REQUEST ::
Rewrite every line of the data below, from the line containing "Task: Select the phone view toggle" through the line containing "Image resolution: width=999", and shift each coordinate in the answers by +58. Omit the pictures.

DATA FOR PROCESSING ::
## BEGIN

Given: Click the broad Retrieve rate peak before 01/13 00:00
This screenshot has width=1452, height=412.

## END
## BEGIN

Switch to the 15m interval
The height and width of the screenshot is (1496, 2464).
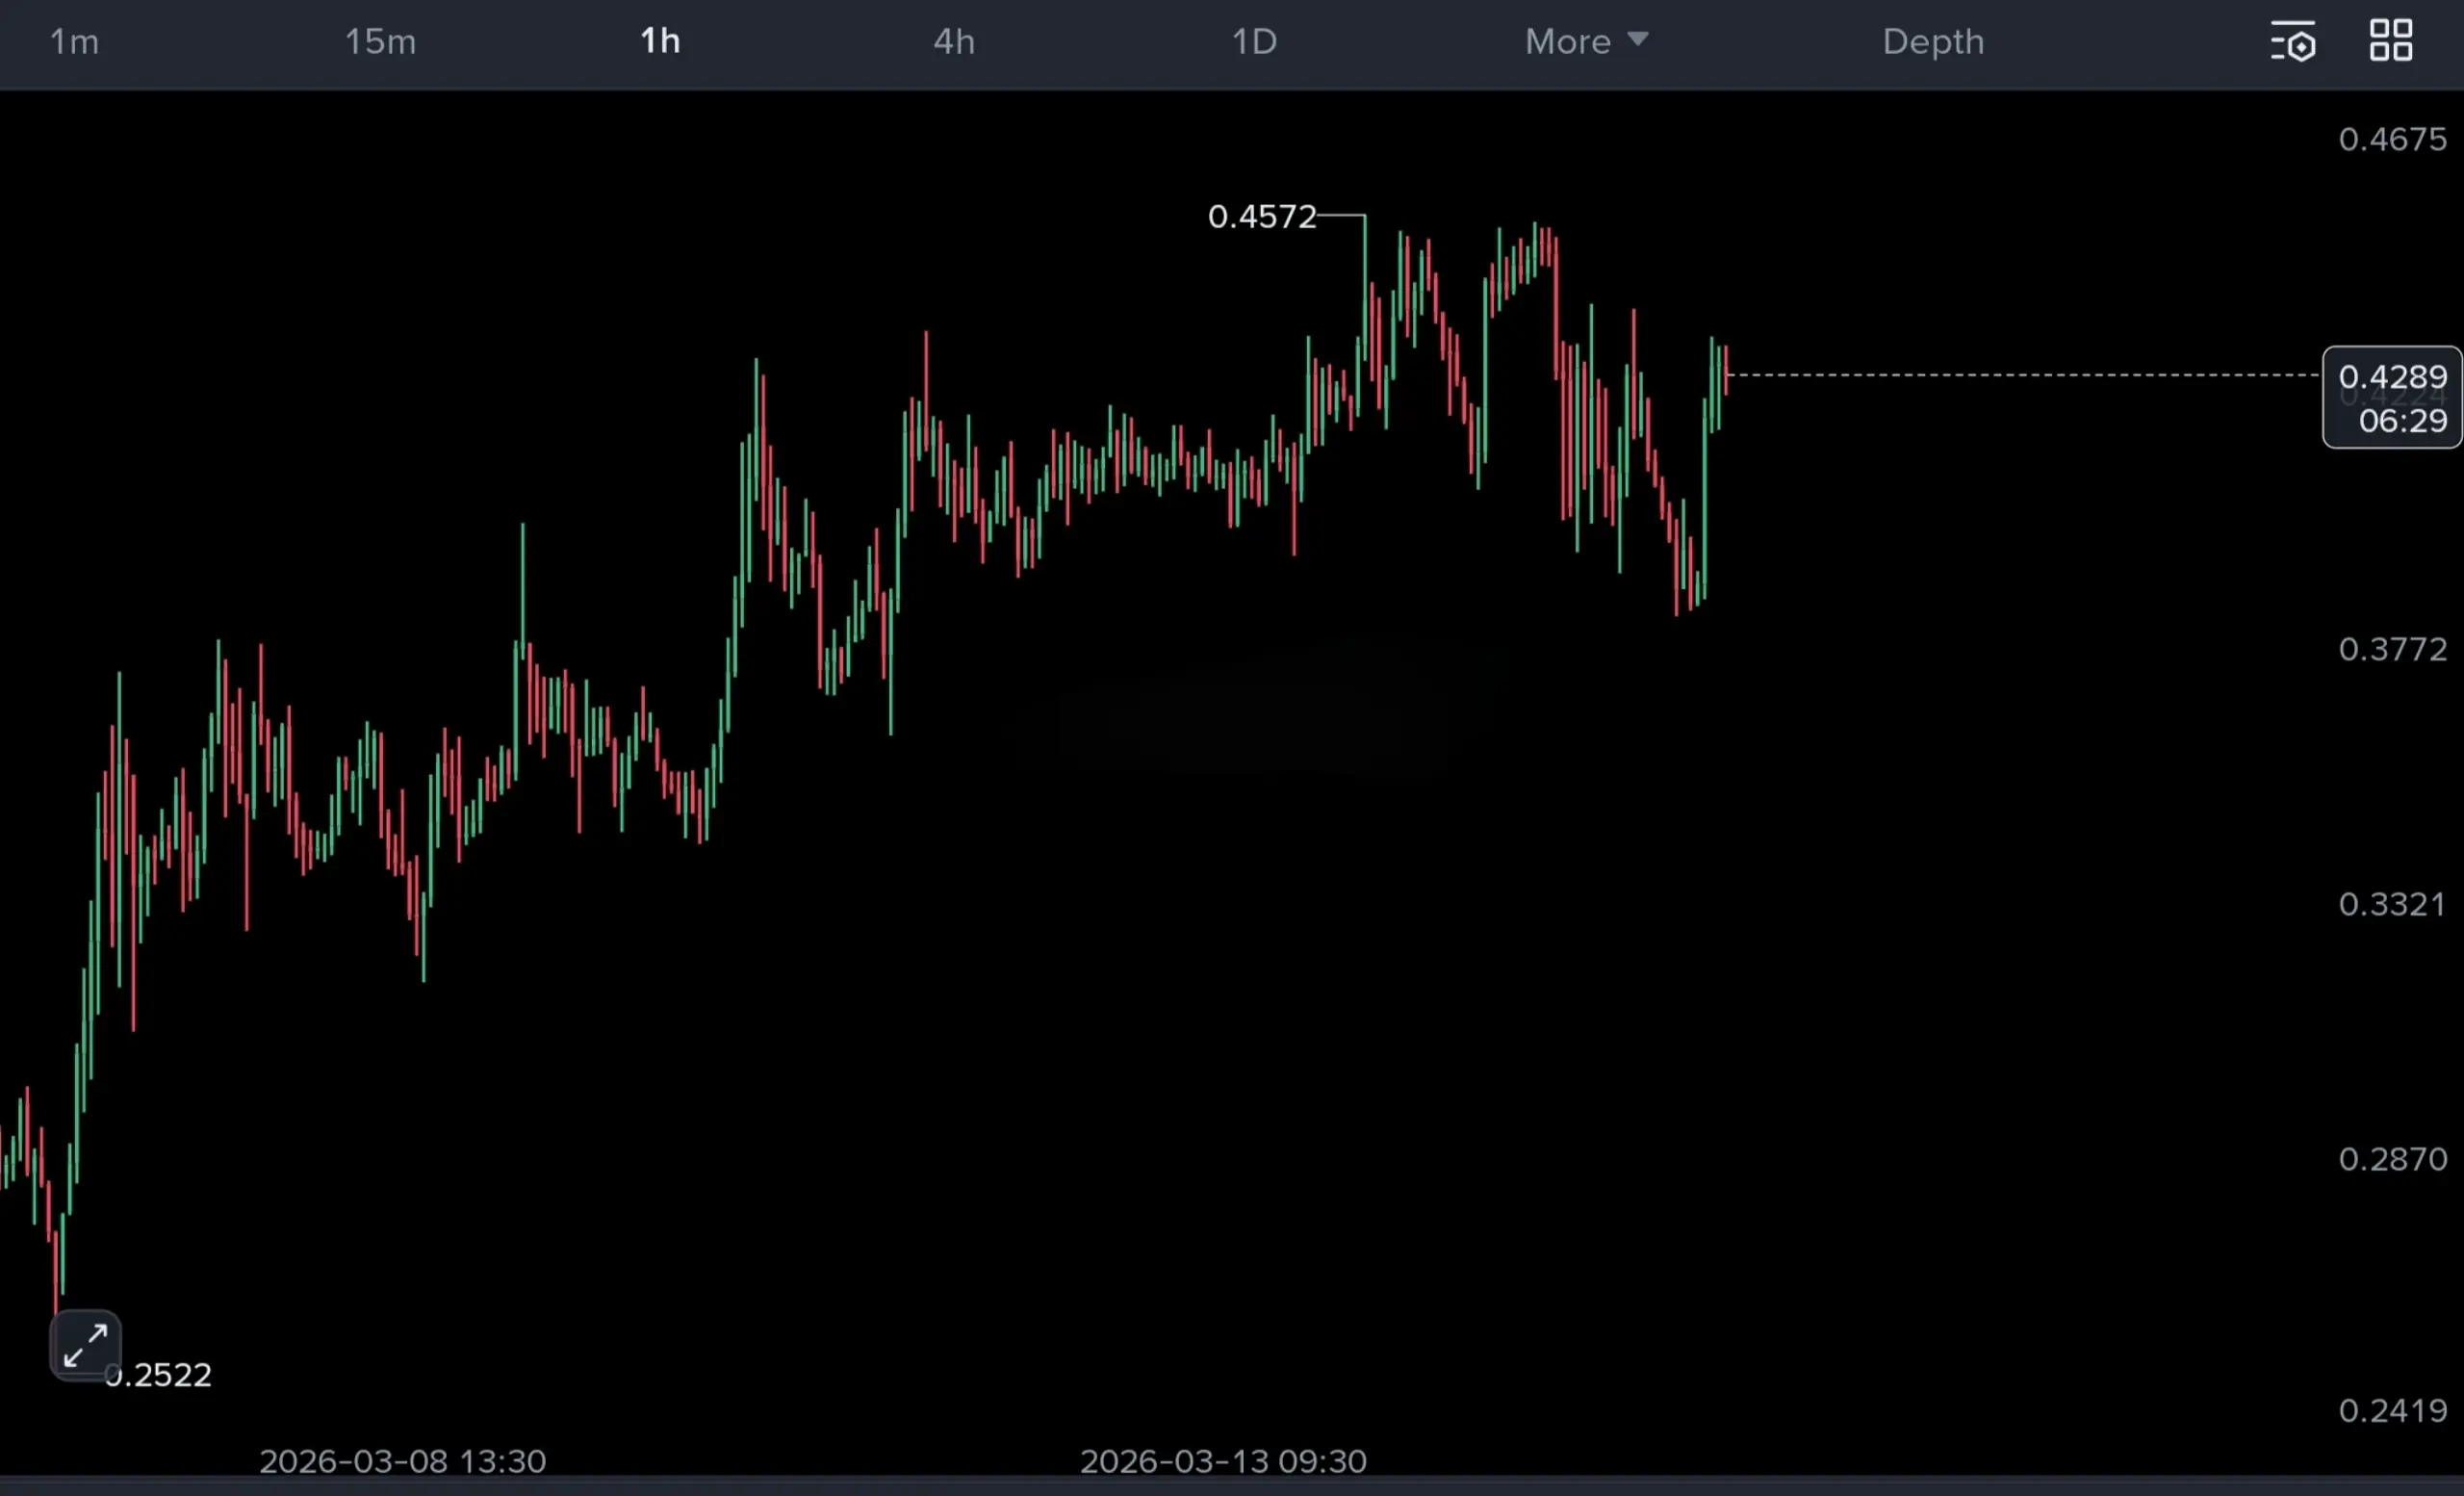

## END
## BEGIN

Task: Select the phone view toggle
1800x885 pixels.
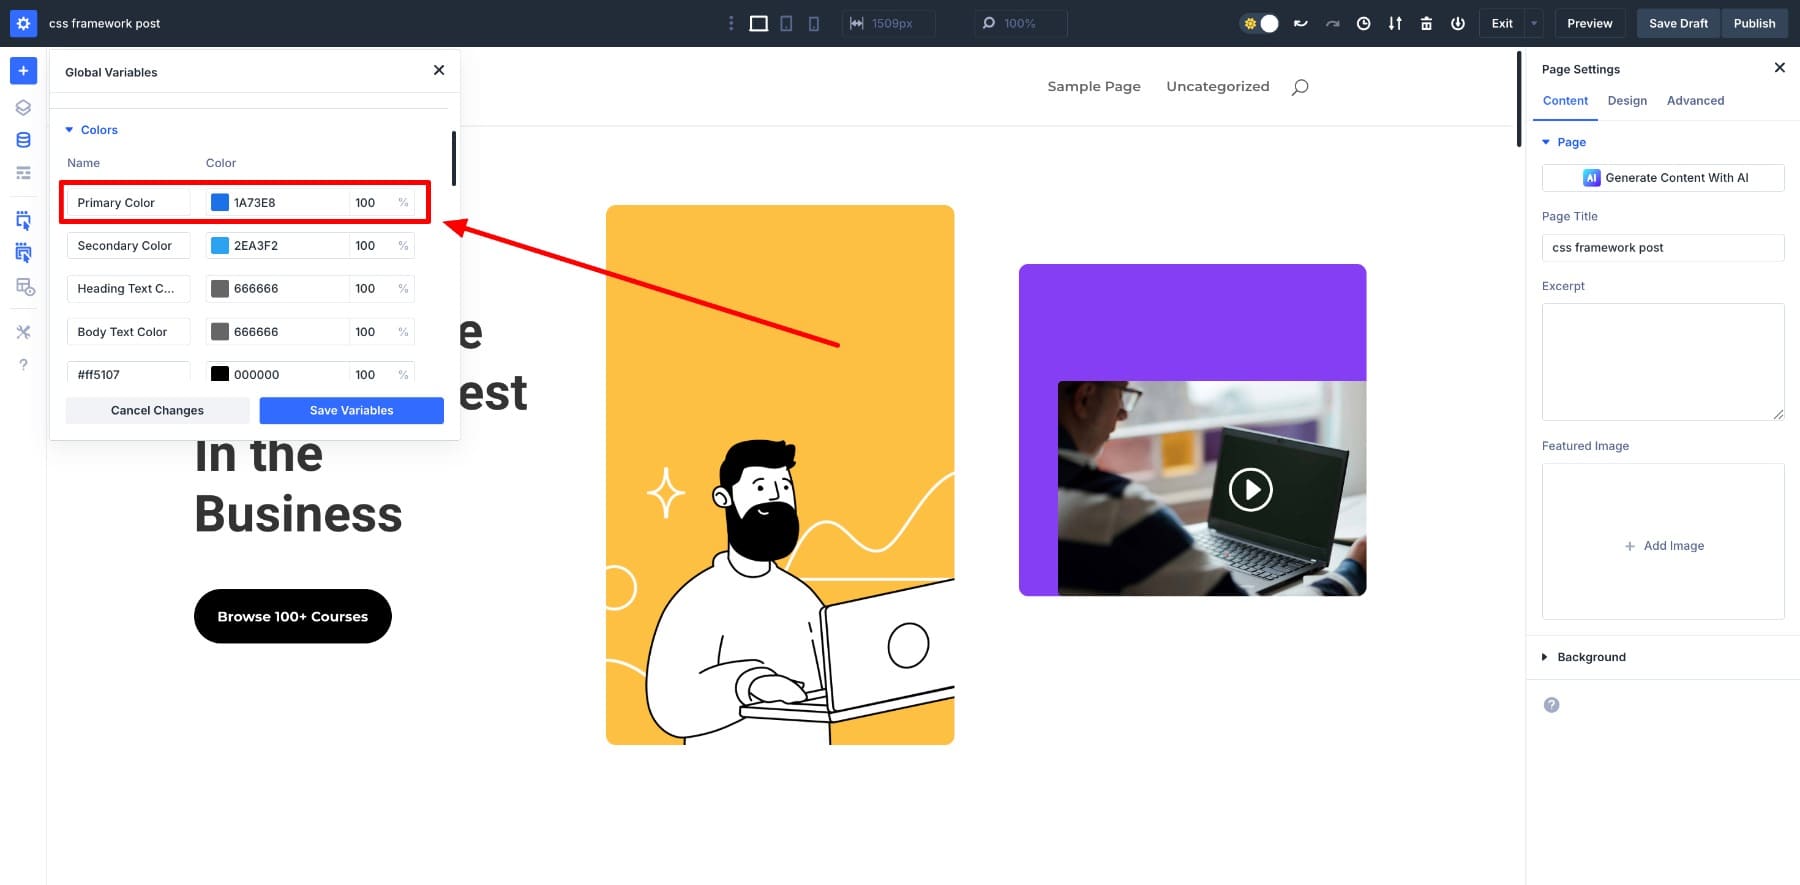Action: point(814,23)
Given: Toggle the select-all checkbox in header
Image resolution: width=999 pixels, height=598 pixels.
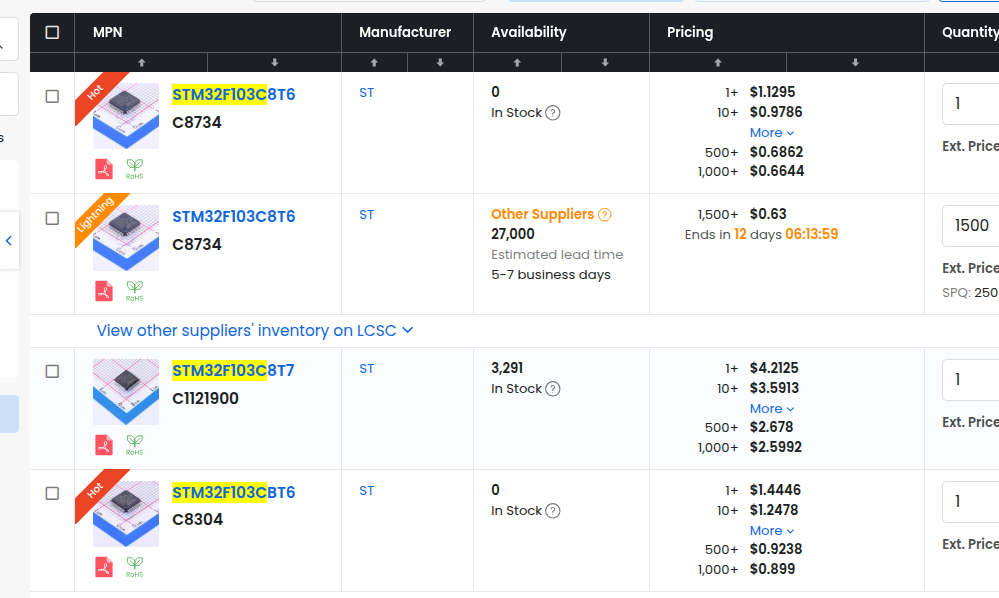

## END

SOLUTION FOR THIS EXERCISE ::
Task: Select the phone view toggle
1800x885 pixels.
Action: point(872,81)
Given: Toggle the select-all checkbox in header
Image resolution: width=999 pixels, height=598 pixels.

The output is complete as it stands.